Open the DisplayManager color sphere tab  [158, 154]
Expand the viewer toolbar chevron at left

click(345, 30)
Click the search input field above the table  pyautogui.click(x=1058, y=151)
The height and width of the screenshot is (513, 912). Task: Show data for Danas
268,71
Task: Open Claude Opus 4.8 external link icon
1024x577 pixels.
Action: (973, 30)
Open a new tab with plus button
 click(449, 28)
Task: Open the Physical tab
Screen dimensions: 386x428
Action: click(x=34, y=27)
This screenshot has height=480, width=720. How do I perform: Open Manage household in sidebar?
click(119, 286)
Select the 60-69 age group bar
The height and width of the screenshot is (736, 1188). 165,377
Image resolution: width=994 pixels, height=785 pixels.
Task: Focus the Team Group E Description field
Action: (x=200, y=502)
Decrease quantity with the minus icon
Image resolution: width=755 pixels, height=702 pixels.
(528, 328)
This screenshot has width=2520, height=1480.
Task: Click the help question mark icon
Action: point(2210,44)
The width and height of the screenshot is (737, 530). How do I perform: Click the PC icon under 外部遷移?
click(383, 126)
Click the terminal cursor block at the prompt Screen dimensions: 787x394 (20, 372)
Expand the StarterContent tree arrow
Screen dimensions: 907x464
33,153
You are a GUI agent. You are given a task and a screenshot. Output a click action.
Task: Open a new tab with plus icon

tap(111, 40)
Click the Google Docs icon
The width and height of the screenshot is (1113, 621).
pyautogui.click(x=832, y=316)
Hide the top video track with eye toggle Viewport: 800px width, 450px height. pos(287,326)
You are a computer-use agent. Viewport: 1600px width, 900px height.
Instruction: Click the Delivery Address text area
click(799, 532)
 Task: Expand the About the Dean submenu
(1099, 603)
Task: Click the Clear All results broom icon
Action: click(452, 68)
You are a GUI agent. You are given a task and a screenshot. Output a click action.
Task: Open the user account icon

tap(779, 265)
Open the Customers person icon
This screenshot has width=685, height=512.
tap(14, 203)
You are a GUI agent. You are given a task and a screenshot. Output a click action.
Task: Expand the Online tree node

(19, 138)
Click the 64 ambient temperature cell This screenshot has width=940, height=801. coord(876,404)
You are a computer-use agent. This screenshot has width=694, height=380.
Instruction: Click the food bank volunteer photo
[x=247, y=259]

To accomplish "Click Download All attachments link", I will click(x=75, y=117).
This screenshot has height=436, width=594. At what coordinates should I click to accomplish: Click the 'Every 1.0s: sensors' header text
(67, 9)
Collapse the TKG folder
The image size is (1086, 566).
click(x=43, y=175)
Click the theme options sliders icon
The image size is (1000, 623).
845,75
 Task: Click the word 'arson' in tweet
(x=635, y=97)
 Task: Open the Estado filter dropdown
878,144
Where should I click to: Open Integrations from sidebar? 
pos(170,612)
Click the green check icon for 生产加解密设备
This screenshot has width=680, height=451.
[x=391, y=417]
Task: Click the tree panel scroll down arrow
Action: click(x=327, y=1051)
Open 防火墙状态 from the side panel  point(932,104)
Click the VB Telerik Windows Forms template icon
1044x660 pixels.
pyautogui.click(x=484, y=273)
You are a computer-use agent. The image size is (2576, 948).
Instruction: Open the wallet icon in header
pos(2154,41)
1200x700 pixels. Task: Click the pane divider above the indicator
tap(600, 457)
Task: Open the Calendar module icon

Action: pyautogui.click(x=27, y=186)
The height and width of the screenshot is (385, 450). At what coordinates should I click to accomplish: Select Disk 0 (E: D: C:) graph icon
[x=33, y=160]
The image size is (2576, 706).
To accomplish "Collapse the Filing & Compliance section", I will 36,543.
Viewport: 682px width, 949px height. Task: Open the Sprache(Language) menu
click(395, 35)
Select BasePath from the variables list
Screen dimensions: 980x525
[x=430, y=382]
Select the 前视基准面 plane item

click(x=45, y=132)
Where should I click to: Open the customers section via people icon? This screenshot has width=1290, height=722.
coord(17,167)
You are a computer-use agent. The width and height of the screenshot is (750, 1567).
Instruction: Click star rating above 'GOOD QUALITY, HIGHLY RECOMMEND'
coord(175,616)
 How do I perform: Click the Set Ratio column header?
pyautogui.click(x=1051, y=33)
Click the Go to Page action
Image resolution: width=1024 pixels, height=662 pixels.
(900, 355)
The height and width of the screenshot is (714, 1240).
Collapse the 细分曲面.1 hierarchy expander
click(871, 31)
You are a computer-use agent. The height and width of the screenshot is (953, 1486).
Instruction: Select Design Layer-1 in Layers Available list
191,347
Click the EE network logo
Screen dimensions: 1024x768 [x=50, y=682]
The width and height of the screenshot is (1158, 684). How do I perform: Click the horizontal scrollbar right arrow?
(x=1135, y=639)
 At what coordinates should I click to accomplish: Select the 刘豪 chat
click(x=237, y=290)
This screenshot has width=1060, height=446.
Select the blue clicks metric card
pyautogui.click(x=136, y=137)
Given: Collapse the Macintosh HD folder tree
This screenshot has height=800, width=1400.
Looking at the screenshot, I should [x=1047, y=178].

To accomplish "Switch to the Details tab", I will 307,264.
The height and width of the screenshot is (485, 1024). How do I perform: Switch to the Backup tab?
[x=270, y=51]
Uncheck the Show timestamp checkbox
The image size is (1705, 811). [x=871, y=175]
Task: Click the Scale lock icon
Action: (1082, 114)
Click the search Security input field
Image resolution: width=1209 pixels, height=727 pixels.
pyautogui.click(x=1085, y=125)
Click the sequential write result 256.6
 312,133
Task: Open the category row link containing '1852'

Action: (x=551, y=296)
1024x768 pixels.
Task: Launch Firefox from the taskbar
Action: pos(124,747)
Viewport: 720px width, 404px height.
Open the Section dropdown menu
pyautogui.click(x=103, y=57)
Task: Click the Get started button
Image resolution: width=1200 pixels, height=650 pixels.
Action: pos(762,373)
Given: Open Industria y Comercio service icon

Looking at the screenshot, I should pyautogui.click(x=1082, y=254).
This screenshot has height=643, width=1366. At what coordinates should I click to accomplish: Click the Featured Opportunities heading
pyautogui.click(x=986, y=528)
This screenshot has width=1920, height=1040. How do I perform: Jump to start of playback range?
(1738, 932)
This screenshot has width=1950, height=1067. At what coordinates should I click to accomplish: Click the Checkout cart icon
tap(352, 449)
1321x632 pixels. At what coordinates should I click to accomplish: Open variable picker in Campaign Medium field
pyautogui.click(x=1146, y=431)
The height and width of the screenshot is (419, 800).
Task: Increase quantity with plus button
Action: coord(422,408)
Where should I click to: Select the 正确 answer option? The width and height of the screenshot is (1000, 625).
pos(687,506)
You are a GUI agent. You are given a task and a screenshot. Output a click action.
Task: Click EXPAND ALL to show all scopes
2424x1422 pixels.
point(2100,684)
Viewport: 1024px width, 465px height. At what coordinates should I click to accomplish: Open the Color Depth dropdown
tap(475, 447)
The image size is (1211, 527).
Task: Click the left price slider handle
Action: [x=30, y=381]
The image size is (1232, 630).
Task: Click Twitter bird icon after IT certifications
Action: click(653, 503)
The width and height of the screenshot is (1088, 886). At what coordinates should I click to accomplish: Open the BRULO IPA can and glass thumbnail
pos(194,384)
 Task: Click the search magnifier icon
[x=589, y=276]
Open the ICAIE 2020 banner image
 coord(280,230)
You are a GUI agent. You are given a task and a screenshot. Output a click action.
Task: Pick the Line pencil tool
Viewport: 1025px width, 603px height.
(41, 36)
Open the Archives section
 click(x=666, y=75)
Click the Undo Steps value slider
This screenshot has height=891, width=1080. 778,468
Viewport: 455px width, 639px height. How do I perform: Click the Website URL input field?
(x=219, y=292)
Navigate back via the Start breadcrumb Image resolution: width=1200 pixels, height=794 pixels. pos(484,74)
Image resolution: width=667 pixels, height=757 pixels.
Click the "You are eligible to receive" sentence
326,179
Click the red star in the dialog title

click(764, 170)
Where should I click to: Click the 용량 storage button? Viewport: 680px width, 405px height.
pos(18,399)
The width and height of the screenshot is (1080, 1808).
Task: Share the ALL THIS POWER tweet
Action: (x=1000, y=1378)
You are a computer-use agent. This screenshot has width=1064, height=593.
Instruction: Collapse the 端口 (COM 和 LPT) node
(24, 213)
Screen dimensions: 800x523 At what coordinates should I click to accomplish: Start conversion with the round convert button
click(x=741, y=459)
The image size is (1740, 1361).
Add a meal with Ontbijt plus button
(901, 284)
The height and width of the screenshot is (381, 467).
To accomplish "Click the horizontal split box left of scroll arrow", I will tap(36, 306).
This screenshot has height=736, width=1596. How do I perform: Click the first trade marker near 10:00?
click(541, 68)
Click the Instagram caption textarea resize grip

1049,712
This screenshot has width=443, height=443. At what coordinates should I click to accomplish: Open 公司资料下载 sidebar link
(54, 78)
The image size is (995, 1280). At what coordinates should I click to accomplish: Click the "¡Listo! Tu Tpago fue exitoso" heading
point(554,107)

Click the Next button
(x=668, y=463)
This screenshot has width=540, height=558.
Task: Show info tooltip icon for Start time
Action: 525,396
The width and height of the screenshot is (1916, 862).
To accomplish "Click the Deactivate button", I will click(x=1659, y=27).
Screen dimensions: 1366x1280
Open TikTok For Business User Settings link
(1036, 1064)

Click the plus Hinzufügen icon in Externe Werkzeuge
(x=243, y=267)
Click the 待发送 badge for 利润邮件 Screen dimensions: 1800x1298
-----
WHAT THE EXERCISE ASKS
Copy out the range of lines above starting at the line with "The width and height of the screenshot is (1113, 621)." and ending at the line with "Open 防火墙状态 from", exactly and including both.

TASK OUTPUT
The width and height of the screenshot is (1113, 621).
pyautogui.click(x=832, y=316)
Hide the top video track with eye toggle Viewport: 800px width, 450px height. pos(287,326)
You are a computer-use agent. Viewport: 1600px width, 900px height.
Instruction: Click the Delivery Address text area
click(799, 532)
 Task: Expand the About the Dean submenu
(1099, 603)
Task: Click the Clear All results broom icon
Action: click(452, 68)
You are a GUI agent. You are given a task and a screenshot. Output a click action.
Task: Open the user account icon

tap(779, 265)
Open the Customers person icon
This screenshot has width=685, height=512.
tap(14, 203)
You are a GUI agent. You are given a task and a screenshot. Output a click action.
Task: Expand the Online tree node

(19, 138)
Click the 64 ambient temperature cell This screenshot has width=940, height=801. coord(876,404)
You are a computer-use agent. This screenshot has width=694, height=380.
Instruction: Click the food bank volunteer photo
[x=247, y=259]

To accomplish "Click Download All attachments link", I will click(x=75, y=117).
This screenshot has height=436, width=594. At what coordinates should I click to accomplish: Click the 'Every 1.0s: sensors' header text
(67, 9)
Collapse the TKG folder
The image size is (1086, 566).
click(x=43, y=175)
Click the theme options sliders icon
The image size is (1000, 623).
845,75
 Task: Click the word 'arson' in tweet
(x=635, y=97)
 Task: Open the Estado filter dropdown
878,144
Where should I click to: Open Integrations from sidebar? 
pos(170,612)
Click the green check icon for 生产加解密设备
This screenshot has width=680, height=451.
[x=391, y=417]
Task: Click the tree panel scroll down arrow
Action: click(x=327, y=1051)
Open 防火墙状态 from the side panel  point(932,104)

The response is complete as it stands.